------- Original Message -------
On Tuesday, November 15th, 2022 at 2:58 PM, John Jason Jordan <joh...@gmx.com> 
wrote:


> OK, I may be making some headway here.
> 
> sudo mdadm -D /dev/md0
> /dev/md0:
> Version : 1.2
> Creation Time : Mon Jan 25 13:53:32 2021
> Raid Level : raid0
> Array Size : 30005334016 (27.94 TiB 30.73 TB)
> Raid Devices : 4
> Total Devices : 4
> Persistence : Superblock is persistent
> 
> Update Time : Mon Jan 25 13:53:32 2021
> State : broken, FAILED
> Active Devices : 4
> Working Devices : 4
> Failed Devices : 0
> Spare Devices : 0
> 
> Layout : -unknown-
> Chunk Size : 512K
> 
> Consistency Policy : none
> 
> Number Major Minor RaidDevice State
> 0 259 2 0 active sync missing
> 1 259 1 1 active sync missing
> 2 259 0 2 active sync missing
> 3 259 3 3 active sync missing
> 
> Also tried sudo mdadm --run /dev/md0, but there was no output.
> 
> Is this repairable without wiping out the data and recreating the array?

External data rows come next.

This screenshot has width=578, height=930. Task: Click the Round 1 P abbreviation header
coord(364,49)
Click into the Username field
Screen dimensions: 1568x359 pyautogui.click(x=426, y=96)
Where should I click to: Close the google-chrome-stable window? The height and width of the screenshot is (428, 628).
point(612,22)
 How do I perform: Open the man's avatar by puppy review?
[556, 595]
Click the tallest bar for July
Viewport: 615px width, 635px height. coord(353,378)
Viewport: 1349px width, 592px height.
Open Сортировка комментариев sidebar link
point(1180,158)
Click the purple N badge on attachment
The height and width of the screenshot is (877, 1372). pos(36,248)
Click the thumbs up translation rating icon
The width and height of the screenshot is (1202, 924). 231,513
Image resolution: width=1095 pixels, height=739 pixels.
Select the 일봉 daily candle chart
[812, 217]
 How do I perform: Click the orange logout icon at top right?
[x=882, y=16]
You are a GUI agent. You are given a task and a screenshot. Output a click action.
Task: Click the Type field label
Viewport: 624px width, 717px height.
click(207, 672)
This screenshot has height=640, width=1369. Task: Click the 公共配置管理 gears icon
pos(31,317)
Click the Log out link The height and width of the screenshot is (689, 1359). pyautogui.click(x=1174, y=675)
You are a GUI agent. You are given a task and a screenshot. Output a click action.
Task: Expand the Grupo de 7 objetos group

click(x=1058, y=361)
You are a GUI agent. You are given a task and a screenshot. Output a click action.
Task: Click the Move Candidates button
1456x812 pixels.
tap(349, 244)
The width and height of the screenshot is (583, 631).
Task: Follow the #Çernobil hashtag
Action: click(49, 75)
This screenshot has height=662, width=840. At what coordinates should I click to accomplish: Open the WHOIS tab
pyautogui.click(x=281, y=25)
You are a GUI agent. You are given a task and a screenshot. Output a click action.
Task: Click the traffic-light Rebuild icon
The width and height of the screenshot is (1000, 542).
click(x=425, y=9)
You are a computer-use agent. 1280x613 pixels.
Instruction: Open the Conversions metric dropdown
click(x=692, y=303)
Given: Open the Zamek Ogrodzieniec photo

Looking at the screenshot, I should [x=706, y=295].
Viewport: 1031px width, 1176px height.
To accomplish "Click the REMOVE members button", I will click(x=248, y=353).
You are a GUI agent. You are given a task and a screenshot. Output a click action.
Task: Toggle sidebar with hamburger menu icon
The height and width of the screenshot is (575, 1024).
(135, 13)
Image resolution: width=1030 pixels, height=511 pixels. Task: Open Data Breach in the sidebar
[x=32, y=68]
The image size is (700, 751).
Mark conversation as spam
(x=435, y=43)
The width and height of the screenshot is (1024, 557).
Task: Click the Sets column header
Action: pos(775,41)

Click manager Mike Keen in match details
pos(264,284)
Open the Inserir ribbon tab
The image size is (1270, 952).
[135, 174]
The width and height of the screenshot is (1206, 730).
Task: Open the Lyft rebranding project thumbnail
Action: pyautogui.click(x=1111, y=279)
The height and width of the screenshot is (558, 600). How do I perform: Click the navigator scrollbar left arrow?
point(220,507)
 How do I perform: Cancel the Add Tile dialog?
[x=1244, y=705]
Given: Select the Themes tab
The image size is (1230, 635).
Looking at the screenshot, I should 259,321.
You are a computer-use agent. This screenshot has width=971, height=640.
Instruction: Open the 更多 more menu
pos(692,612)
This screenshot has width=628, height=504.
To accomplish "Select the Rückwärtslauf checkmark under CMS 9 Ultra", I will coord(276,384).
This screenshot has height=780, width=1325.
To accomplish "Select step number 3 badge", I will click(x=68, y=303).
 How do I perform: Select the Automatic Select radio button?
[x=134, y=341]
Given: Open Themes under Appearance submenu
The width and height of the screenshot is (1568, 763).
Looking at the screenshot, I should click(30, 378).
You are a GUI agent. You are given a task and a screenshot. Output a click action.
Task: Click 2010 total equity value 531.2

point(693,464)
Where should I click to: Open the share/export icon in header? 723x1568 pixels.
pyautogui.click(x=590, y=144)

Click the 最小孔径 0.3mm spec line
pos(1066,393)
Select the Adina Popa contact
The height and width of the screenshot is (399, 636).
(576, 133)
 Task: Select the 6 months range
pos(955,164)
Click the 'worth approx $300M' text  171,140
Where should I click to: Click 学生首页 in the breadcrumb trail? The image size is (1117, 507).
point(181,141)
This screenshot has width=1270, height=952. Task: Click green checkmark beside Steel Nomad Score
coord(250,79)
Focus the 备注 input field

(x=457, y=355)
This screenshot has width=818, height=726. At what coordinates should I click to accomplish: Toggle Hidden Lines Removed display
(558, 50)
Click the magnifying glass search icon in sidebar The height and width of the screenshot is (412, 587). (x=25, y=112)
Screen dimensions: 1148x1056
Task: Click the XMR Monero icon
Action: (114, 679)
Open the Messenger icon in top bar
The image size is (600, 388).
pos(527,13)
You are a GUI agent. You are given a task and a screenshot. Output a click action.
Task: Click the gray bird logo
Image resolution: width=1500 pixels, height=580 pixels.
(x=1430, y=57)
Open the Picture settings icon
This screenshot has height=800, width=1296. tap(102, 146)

mdadm is giving a state of  "broken, FAILED". A failed state in RAID usually 
means that the number of drive failures exceeds the tolerance of the RAID mode 
you chose. DEGRADED indicates drive failure with a potential to rebuild. 

In your case, however, mdadm is saying that all 4 devices are missing. This 
probably means that the array is broken simply because the devices are no 
longer present at their specified location. Since this is a removable device 
it's possible that the storage devices are using new entries in /dev/.

Since this occurred after a brief power outage and because mount says that a 
mountpoint is busy even though said mountpoint no longer exists... this sounds 
like a case of reassigned drive letters and you need to hunt down the RAID 
drives in your /dev folder. lsblk can help identify them.